Navigating Disease Progression During and After Durvalumab: Expert Insights

The discussion addressed how patients are monitored during consolidation durvalumab following chemoradiation in limited-stage small cell lung cancer (LS-SCLC). While monthly infusions are standard, many patients require closer follow-up, particularly in the early months, due to lingering adverse effects such as fatigue and esophagitis. A key concern is pneumonitis, which may be more common in clinical practice than reported in trials, especially among patients with underlying lung disease. Early collaboration with pulmonology was emphasized as essential for evaluating new respiratory symptoms, differentiating between immune-related and radiation-induced toxicity, and guiding decisions about holding or restarting therapy.

In the setting of relapse, the approach has shifted significantly. While platinum rechallenge was once a standard for patients with platinum-sensitive relapse (commonly defined as progression beyond 3 to 6 months), it is now used more selectively. Factors such as prior toxicity, cumulative burden, and patient preference play a major role. The traditional benefit of platinum rechallenge—about half the efficacy seen in the first-line setting—is weighed against the availability of newer, less toxic options that show meaningful activity and better tolerability.

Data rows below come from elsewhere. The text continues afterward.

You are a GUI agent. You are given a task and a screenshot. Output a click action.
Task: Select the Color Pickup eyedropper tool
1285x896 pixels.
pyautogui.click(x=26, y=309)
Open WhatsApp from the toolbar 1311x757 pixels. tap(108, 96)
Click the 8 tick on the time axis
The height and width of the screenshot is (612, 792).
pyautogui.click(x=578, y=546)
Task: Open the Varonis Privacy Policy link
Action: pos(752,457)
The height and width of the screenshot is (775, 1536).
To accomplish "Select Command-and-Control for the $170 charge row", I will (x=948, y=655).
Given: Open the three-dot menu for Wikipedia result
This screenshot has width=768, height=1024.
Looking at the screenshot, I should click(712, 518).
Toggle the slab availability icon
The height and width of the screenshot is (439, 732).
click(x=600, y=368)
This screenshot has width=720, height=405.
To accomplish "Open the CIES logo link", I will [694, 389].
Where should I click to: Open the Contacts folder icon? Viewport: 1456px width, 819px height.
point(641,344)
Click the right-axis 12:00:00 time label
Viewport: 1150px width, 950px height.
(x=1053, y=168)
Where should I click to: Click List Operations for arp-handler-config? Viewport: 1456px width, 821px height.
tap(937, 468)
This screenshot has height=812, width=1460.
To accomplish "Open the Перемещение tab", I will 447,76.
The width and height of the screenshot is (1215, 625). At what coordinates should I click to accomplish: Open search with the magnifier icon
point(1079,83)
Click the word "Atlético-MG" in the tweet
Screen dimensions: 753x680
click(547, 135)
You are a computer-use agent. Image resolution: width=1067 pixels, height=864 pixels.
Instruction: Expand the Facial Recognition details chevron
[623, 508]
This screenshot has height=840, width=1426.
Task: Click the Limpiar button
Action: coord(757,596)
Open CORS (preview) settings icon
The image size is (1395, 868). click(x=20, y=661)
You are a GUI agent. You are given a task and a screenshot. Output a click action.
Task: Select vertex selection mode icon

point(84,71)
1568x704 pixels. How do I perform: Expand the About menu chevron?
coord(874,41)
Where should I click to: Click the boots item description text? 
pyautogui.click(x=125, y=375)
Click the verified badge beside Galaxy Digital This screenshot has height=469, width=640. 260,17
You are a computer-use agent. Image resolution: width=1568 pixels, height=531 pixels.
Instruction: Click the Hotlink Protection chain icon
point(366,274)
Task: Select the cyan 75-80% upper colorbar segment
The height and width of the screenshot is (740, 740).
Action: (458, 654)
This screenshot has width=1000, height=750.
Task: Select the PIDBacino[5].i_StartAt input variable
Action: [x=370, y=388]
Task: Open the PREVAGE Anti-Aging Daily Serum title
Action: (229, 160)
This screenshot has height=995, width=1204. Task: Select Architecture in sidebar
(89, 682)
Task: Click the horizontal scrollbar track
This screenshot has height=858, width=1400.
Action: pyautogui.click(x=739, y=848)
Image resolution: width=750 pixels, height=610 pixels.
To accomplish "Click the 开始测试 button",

Agents such as lurbinectedin and tarlatamab (a bispecific T-cell engager targeting DLL3) are increasingly favored in the second-line setting. These therapies offer durable responses for some patients, including those with platinum-resistant disease. In particular, emerging data suggest higher disease control rates with these agents, especially in patients relapsing beyond 90 days from prior therapy. There was strong consensus that platinum rechallenge is no longer the default and that decisions must be tailored based on relapse timing, disease burden, patient fitness, and evolving therapeutic options.